Wednesday, August 18, 2010

Questions to Ask Before Choosing a Green Product-from EcoHome Magazine

From EcoHome Magazine: 12 Questions to Ask Before Choosing a Green Building Product, By Rick Schwolsky, Editor in Chief.

Schwolsky says: "As a former high-performance home builder, I know what this feels like. You’re stuck in a gray area between innovation and risk, caught between a commitment to build high-performance homes and your responsibilities to ensure those homes still perform their most basic functions without creating problems—or liabilities."

Here is his list, from the the article:
1. How will it perform its basic function as a building material or product?
2. How does it compare with products I use now?
3. Is it code approved?
4. Is it third-party certified?
5. Will it contribute toward project certification?
6. Is it available?
7. How will it affect my pricing?
8. Will it increase my level of risk or liability?
9. How will it improve the level of performance of my homes?
10. How will it contribute toward sustainability?
11. Will it require new sequencing or installation skills/trades?
12. Is it worth the investment for the benefits?

As I read through these, numbers 1 and 8 struck me as the most basic and important.
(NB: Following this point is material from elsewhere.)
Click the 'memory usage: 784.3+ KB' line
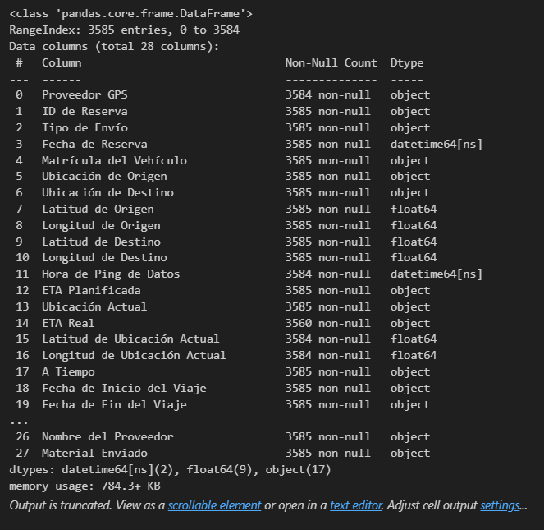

For those actually living in the home, 8 could also be translated to "Is this as water tight as a conventional product? Is the warranty comparable? When will it need to be replaced: 10 years, 30 years, 50 years?" With few exceptions, it does not matter how "green" the product is if it will not last.

Instincts will also go a long way in evaluating a new green product: does it seem like a gimmick, someone who is taking advantage of the green bandwagon by selling me something I don't need? Or is this a quality replacement of something I am using anyway? Will this replace a product that would have been more resource intensive to make, or make an energy intensive product more sustainable (like using concrete containing fly ash)? Will it replace a material whose manufacture is dangerous to the environment and to those who are making it (i.e., choosing FSC certified wood windows over vinyl)?

If you have doubts, ask the manufacturer directly. A few years ago, we were working with a client to develop townhouses, and we suggested bamboo floors. He expressed some concern about the use of product without much of a track record for durability. Through internet research, I found many homeowners who were disgruntled. This is just a warning about internet research in the form of chat rooms and comment pages: they can help alert you to issues with a product, but keep in mind that people don't go to chat rooms when they are happy with a product. However, this research did alert me to a few things to look for when choosing bamboo floors: as in most cases, you get what you pay for in terms of durability. To get the environmental advantages of bamboo (rapidly renewable), it should be certified (i.e. FSC) to ensure that a forest was not destroyed in order to produce the bamboo crop.

Also look for BuildingGreen Top 10 products, and stores like EcoHaus, which has a knowledgeable sales staff and vets products before they are sold, so you know that if it's sold there, it's most likely passed the "green" test.